Er konnte in einem Kaffeehause sitzen und fühlen: ‚So von seinem Marmortischchen aus, seine Tasse vor sich, zu betrachten, die da kommen und gehen, sich setzen und sich unterhalten, und durch das mächtige Fenster die draußen hin und her treiben zu sehen, wie Fischgewimmel hinter der Glaswand eines großen Behälters, — und dann und wann der Vorstellung sich hinzugeben: Das bist Du! — Und sie alle zu sehen, wie sie nicht wissen, wer sie sind, wer da, als sie, mit SICH selber redet und wer sie aus meinen Augen als SICH erkennt und aus ihren nur als sie!‘ …

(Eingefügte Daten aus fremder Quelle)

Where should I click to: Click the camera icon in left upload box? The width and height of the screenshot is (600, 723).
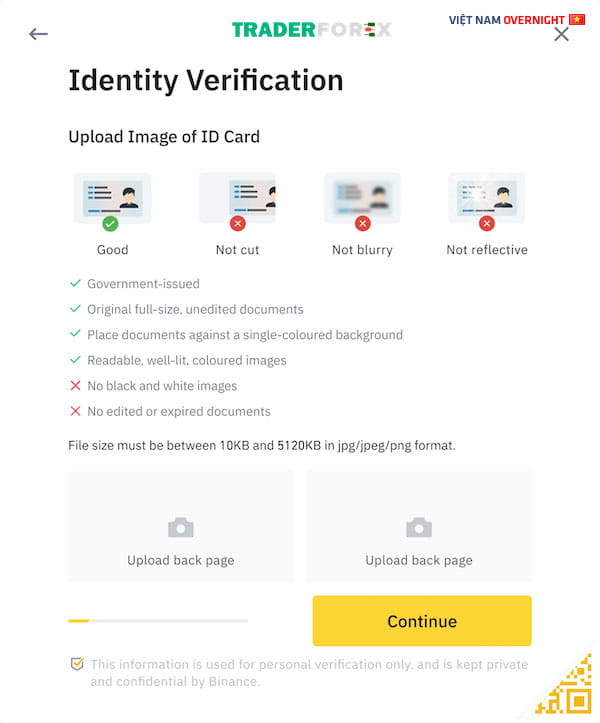tap(181, 527)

13Und doch war solches Erkennen nur erst ein Oberflächen-Erkennen und darum letzten Endes noch zur Unfruchtbarkeit verurteilt.

So kam das Jahr 1908 —

‚Da traf ich Dich, in ärgster Not: den Andern!

Mit Dir vereint, gewann ich frischen Mut.

Von neuem hob ich an, mit Dir, zu wandern,

und siehe da: Das Schicksal war uns gut.

Wir fanden einen Pfad, der klar und einsam

empor sich zog, bis, wo ein Tempel stand.

Der Steig war steil, doch wagten wir's gemeinsam.